* STATED TASK: Express every line of the rows below as a Markdown table with the columns "Number" and "Line," skipping any blank lines. Leave the pictures out of your answer.

Rows about locating items on screens

* START *

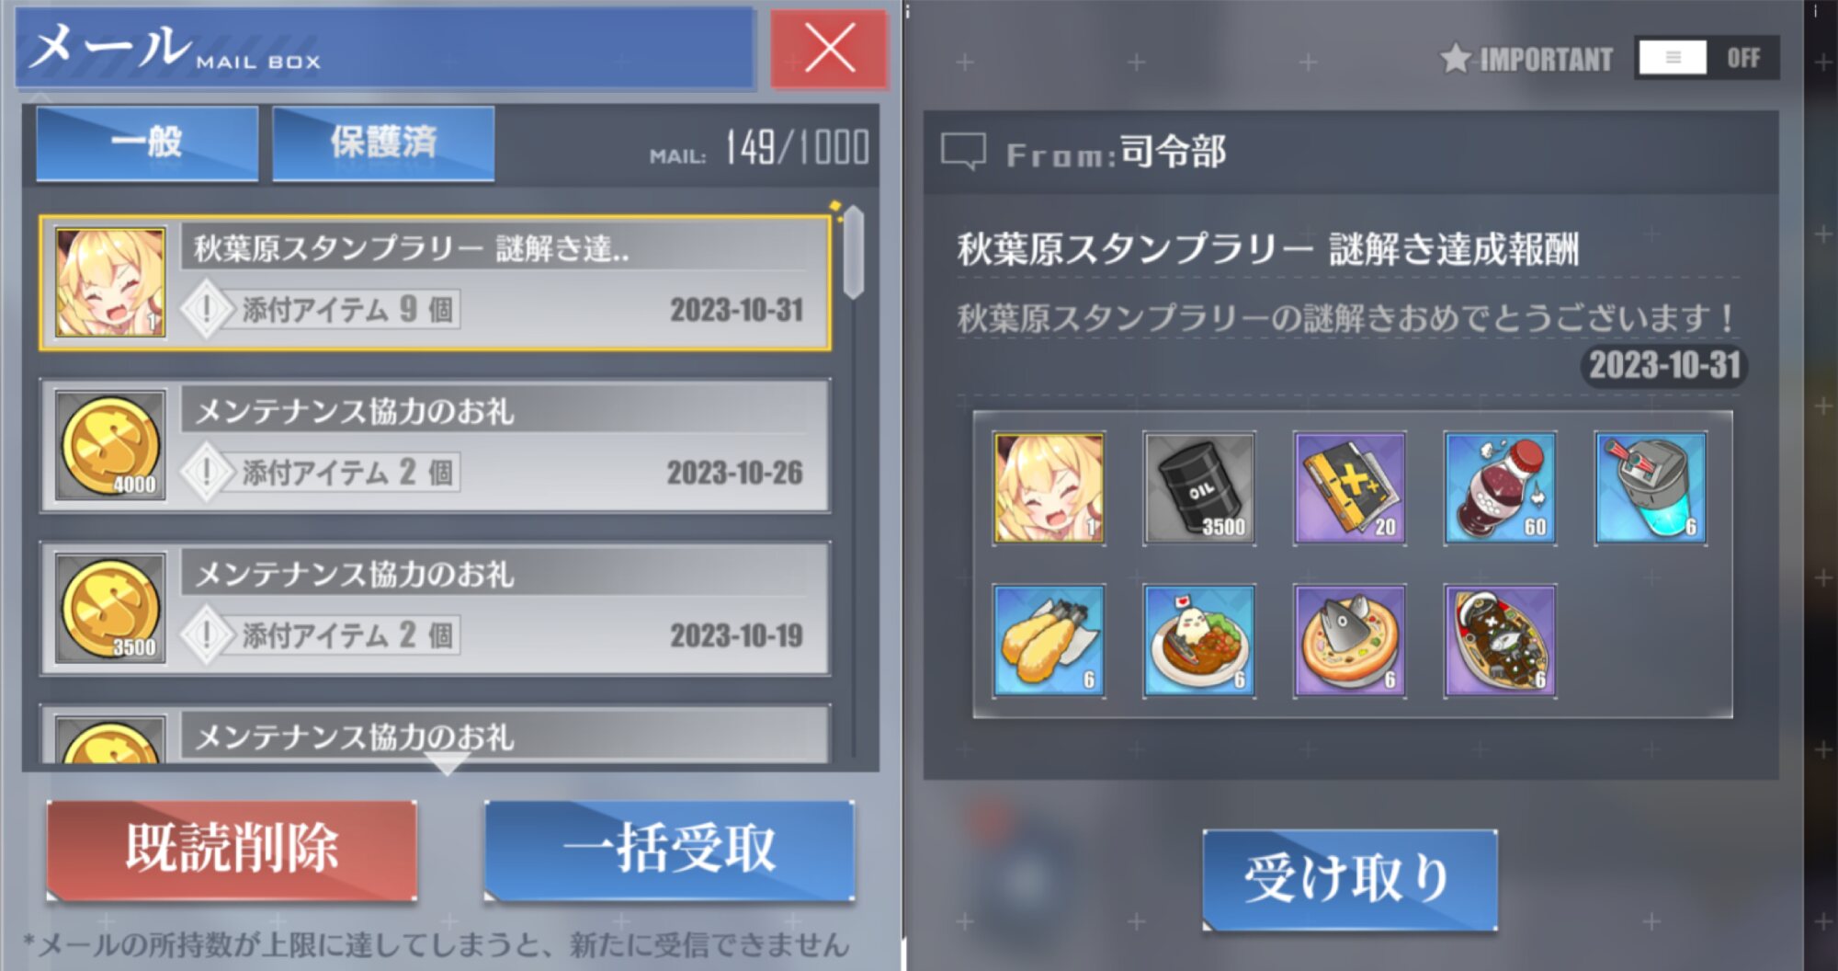Tap the fried shrimp tempura food icon
The image size is (1838, 971).
(x=1049, y=641)
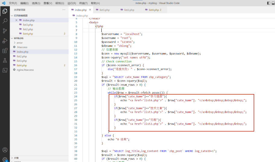Open the Extensions view icon
Image resolution: width=275 pixels, height=162 pixels.
tap(5, 50)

* END *

* OUTPUT FOR THIS EXERCISE:
| Number | Line |
|---|---|
| 1 | Tap the fried shrimp tempura food icon |
| 2 | The image size is (1838, 971). |
| 3 | (x=1049, y=641) |
| 4 | Open the Extensions view icon |
| 5 | Image resolution: width=275 pixels, height=162 pixels. |
| 6 | tap(5, 50) |